Image used for illustration goal solely. | Photo Credit: Getty Images/iStockphoto
A weak American foreign money, decrease crude oil costs and a few influx of overseas capital into home shares did not assist the Indian foreign money, foreign exchange analysts stated.
They stated traders are involved about growing import payments and widening commerce deficit of the nation. Also, merchants have been keenly watching the progress on the proposed India-US commerce deal in addition to the home PMI information to be launched later this week.
At the interbank overseas alternate market, the rupee opened at 88.67 and slipped to 88.69 degree earlier than inching as much as 88.68 in opposition to the dollar in preliminary offers, registering a lack of 8 paise from its earlier closing degree.

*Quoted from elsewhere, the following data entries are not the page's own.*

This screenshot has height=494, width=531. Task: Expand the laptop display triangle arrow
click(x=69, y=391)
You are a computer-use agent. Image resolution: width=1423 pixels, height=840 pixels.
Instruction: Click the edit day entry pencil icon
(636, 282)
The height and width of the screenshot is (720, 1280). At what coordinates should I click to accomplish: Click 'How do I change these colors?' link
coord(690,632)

On Monday, the rupee settled 7 paise greater at 88.59 in opposition to the US greenback.
Meanwhile, the greenback index, which gauges the dollar’s energy in opposition to a basket of six currencies, was buying and selling 0.05 per cent decrease at 99.43.
Brent crude, the worldwide oil benchmark, was buying and selling 0.47% decrease at $63.90 per barrel in futures commerce.

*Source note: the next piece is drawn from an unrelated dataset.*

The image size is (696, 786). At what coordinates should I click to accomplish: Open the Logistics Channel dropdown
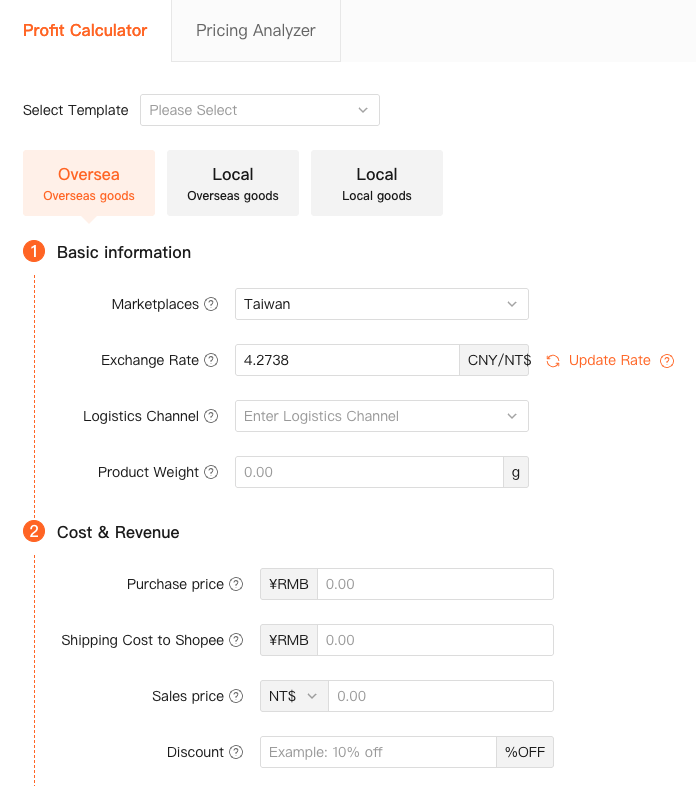[381, 416]
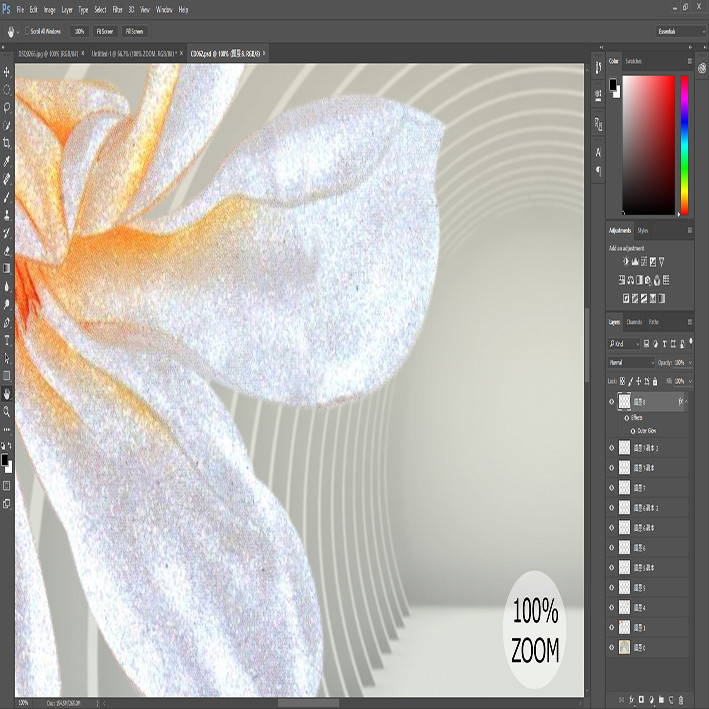Image resolution: width=709 pixels, height=709 pixels.
Task: Hide the topmost layer with the eye icon
Action: [612, 402]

The nation’s imports jumped 16.63% to $76.06 billion on account of excessive inbound shipments of the yellow metallic, silver, cotton uncooked/waste, fertiliser, and sulphur.
In September, the commerce hole widened to $31.15 billion, the best in over a yr.
While gold imports rose about 200 per cent to $14.72 billion, silver rose 528.71% to $2.71 billion throughout October.
Crude oil imports dipped to $14.8 billion in October from $18.9 billion in the identical month final yr.